DATA LINES:

|---|

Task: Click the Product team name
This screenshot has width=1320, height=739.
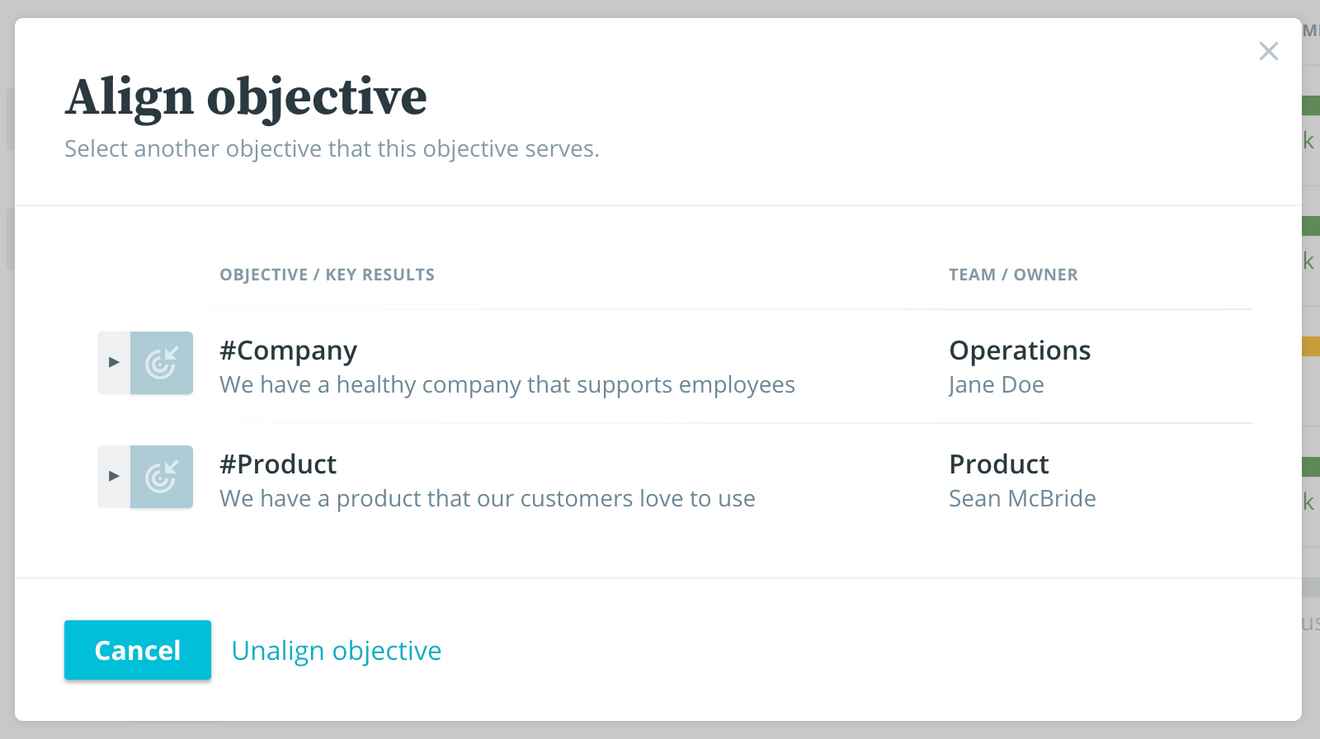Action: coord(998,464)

|---|

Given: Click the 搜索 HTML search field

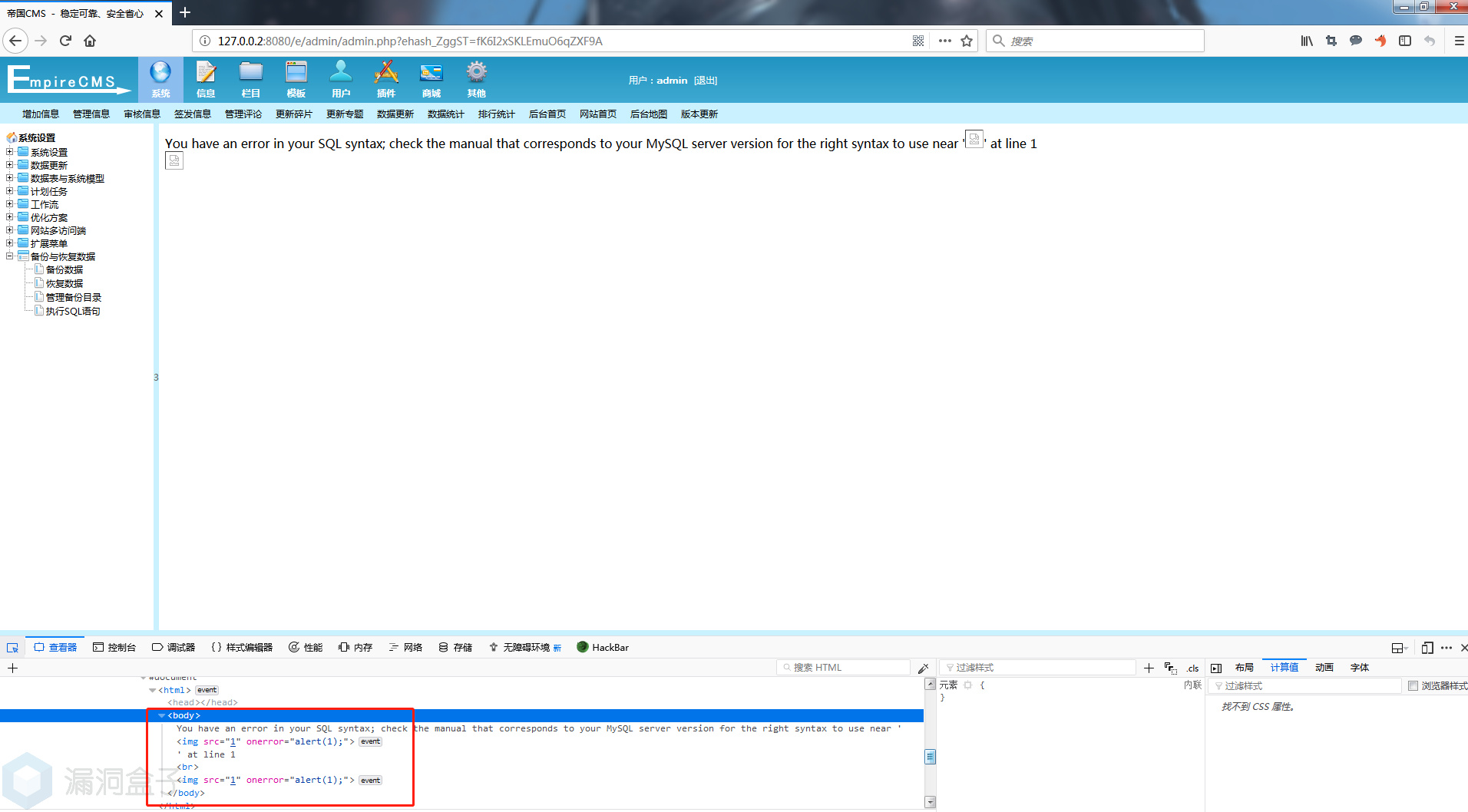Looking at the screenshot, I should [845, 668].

|---|

TASK BRIEF: Count the lines in the records above that contain the word "Click", and give only the number.

TASK RESULT: 2